──────── DATA SHOWN
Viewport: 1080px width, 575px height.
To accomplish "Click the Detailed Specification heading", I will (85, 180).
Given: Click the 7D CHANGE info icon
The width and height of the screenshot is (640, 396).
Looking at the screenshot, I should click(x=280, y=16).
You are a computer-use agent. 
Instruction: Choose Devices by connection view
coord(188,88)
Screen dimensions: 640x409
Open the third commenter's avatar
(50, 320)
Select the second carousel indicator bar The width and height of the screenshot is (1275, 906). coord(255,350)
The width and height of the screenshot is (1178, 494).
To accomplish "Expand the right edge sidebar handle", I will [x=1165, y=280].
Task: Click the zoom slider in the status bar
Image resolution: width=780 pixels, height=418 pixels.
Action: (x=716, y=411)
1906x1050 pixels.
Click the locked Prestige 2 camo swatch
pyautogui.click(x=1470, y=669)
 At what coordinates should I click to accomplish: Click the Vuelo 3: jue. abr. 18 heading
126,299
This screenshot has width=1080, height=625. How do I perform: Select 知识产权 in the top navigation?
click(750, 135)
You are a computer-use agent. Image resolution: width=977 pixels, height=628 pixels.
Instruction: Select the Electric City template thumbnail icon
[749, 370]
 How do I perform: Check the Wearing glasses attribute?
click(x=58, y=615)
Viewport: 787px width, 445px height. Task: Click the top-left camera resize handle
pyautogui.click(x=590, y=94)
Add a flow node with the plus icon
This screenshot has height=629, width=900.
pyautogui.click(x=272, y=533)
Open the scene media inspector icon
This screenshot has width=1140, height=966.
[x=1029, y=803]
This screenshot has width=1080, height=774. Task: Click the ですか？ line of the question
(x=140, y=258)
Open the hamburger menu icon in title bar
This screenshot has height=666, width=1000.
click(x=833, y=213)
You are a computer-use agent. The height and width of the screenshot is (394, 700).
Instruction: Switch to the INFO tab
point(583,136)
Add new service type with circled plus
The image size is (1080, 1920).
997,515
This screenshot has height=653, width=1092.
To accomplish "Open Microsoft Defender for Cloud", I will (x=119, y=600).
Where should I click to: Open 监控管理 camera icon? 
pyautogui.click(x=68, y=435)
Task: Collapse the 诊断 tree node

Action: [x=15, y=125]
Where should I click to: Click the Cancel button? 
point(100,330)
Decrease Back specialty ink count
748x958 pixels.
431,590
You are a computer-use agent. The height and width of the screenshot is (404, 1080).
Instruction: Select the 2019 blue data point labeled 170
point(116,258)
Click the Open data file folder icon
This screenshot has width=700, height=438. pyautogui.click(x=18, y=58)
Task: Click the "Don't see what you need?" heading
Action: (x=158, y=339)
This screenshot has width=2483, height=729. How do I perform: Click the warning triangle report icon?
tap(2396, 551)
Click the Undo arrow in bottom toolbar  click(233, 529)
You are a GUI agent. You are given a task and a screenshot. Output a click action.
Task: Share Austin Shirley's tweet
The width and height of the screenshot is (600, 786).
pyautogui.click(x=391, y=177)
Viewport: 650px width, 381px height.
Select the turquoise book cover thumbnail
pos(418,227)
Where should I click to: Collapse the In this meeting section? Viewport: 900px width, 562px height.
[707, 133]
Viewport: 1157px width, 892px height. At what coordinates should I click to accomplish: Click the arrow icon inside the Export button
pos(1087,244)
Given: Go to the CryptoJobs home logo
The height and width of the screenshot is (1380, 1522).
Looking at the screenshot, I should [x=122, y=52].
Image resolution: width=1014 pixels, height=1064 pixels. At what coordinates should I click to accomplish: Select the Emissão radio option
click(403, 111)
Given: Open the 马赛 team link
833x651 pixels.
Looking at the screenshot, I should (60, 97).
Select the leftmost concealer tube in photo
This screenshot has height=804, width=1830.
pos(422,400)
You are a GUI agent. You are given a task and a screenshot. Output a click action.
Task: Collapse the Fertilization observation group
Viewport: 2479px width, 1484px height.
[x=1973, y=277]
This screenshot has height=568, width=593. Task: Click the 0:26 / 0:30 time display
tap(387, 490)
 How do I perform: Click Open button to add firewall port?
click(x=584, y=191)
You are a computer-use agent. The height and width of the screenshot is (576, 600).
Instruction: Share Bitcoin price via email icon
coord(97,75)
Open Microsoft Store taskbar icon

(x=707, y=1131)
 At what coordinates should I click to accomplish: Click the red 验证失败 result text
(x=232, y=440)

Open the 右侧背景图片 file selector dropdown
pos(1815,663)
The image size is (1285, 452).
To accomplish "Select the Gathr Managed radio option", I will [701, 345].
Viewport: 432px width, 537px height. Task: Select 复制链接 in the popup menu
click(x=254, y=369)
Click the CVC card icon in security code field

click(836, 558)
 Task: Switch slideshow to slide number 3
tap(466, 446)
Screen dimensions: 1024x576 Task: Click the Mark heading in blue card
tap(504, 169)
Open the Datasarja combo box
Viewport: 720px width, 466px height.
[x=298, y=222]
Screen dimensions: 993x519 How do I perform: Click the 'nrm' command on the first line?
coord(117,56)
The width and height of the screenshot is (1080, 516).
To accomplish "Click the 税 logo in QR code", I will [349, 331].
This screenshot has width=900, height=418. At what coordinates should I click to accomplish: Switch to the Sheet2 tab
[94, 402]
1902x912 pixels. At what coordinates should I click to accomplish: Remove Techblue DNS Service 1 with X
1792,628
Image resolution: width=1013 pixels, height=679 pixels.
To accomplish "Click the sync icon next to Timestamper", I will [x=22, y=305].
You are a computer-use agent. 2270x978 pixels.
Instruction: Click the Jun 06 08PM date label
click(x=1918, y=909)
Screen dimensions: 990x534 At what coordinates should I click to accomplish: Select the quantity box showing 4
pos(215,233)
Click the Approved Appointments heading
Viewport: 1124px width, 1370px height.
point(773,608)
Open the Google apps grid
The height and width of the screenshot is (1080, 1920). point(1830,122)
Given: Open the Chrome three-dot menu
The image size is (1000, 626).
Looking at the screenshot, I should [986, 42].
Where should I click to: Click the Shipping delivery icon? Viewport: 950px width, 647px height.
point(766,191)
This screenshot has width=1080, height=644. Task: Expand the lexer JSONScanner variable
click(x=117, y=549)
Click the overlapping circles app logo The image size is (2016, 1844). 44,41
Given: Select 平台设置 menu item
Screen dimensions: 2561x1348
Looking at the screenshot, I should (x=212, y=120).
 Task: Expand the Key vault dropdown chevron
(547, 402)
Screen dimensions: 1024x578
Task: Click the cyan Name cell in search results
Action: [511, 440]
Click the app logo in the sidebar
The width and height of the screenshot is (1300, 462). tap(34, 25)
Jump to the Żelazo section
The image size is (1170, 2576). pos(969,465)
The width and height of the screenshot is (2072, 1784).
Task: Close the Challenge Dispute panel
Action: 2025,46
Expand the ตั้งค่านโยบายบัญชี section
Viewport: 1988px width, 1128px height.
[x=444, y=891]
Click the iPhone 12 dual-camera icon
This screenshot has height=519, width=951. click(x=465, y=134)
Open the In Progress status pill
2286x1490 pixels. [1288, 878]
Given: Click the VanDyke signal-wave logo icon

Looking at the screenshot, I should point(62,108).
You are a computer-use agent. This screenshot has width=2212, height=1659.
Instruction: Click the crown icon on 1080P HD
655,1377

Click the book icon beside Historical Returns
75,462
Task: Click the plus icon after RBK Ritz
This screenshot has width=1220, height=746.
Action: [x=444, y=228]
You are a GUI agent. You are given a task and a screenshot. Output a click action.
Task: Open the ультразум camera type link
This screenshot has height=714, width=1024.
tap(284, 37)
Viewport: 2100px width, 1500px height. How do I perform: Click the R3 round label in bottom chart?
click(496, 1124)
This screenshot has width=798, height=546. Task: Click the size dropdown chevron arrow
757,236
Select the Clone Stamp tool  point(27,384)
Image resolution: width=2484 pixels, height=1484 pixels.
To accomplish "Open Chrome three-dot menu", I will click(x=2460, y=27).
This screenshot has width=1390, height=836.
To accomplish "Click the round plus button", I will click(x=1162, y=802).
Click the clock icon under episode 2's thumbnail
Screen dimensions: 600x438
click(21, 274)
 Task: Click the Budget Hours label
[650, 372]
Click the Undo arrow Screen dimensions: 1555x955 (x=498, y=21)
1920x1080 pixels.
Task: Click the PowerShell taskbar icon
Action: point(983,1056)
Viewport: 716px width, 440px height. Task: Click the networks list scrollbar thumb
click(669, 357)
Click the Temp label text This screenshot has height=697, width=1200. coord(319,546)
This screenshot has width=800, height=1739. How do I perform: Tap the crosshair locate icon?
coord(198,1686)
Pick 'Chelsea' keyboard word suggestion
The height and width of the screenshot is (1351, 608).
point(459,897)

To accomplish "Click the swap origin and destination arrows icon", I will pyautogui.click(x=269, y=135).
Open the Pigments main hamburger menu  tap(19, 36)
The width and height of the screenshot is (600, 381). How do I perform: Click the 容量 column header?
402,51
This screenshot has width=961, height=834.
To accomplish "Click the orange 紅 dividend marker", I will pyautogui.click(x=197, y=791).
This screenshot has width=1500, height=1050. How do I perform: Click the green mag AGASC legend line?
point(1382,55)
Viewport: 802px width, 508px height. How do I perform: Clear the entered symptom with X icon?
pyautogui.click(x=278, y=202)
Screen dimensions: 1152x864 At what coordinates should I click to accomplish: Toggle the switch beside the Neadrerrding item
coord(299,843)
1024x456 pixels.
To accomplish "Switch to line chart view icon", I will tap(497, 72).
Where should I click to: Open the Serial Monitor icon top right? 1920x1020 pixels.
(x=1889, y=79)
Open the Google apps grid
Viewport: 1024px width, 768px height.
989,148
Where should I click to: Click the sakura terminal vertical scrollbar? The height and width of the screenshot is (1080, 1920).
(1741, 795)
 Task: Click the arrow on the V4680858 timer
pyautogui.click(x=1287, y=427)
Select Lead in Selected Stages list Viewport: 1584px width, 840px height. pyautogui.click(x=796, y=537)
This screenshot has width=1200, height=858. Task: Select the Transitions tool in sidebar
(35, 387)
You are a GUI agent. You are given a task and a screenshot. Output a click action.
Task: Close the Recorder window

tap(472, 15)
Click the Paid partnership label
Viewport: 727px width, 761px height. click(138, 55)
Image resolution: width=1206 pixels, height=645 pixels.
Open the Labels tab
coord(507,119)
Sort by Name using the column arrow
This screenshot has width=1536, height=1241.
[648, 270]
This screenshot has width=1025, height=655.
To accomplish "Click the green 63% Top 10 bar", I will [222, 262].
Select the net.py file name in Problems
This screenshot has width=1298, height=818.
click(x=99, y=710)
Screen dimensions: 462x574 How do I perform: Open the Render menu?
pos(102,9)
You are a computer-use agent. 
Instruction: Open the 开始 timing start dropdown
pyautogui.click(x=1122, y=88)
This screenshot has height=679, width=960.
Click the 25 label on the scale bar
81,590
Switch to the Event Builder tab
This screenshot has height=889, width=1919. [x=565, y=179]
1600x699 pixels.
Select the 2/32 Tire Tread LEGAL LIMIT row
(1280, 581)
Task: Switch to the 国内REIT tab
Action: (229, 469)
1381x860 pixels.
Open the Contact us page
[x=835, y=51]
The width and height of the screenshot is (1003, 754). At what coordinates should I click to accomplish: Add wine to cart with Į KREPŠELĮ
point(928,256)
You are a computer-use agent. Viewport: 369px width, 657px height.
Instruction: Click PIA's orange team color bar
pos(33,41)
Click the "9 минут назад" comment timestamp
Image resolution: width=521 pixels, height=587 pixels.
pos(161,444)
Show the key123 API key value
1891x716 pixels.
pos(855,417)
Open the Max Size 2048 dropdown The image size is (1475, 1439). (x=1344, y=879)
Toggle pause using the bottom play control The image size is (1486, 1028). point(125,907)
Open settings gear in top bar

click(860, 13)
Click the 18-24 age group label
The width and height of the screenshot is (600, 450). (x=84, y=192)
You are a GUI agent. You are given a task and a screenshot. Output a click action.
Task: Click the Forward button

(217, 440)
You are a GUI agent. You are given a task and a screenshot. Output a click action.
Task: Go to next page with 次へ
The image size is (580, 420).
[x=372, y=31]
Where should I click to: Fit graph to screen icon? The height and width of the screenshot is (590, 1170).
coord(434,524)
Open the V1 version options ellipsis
────────────────
Rewrite the stretch from "Task: Click the zoom slider in the status bar" through "Action: (x=158, y=339)" of the material, putting "Close button" in place of "Cancel button" and keeping every other line unchanged.

Task: Click the zoom slider in the status bar
Image resolution: width=780 pixels, height=418 pixels.
Action: (x=716, y=411)
1906x1050 pixels.
Click the locked Prestige 2 camo swatch
pyautogui.click(x=1470, y=669)
 At what coordinates should I click to accomplish: Click the Vuelo 3: jue. abr. 18 heading
126,299
This screenshot has width=1080, height=625. How do I perform: Select 知识产权 in the top navigation?
click(750, 135)
You are a computer-use agent. Image resolution: width=977 pixels, height=628 pixels.
Instruction: Select the Electric City template thumbnail icon
[749, 370]
 How do I perform: Check the Wearing glasses attribute?
click(x=58, y=615)
Viewport: 787px width, 445px height. Task: Click the top-left camera resize handle
pyautogui.click(x=590, y=94)
Add a flow node with the plus icon
This screenshot has height=629, width=900.
pyautogui.click(x=272, y=533)
Open the scene media inspector icon
This screenshot has width=1140, height=966.
[x=1029, y=803]
This screenshot has width=1080, height=774. Task: Click the ですか？ line of the question
(x=140, y=258)
Open the hamburger menu icon in title bar
This screenshot has height=666, width=1000.
click(x=833, y=213)
You are a computer-use agent. The height and width of the screenshot is (394, 700).
Instruction: Switch to the INFO tab
point(583,136)
Add new service type with circled plus
The image size is (1080, 1920).
997,515
This screenshot has height=653, width=1092.
To accomplish "Open Microsoft Defender for Cloud", I will (x=119, y=600).
Where should I click to: Open 监控管理 camera icon? 
pyautogui.click(x=68, y=435)
Task: Collapse the 诊断 tree node

Action: [x=15, y=125]
Where should I click to: Click the Close button? 
point(100,330)
Decrease Back specialty ink count
748x958 pixels.
431,590
You are a computer-use agent. The height and width of the screenshot is (404, 1080).
Instruction: Select the 2019 blue data point labeled 170
point(116,258)
Click the Open data file folder icon
This screenshot has width=700, height=438. pyautogui.click(x=18, y=58)
Task: Click the "Don't see what you need?" heading
Action: (x=158, y=339)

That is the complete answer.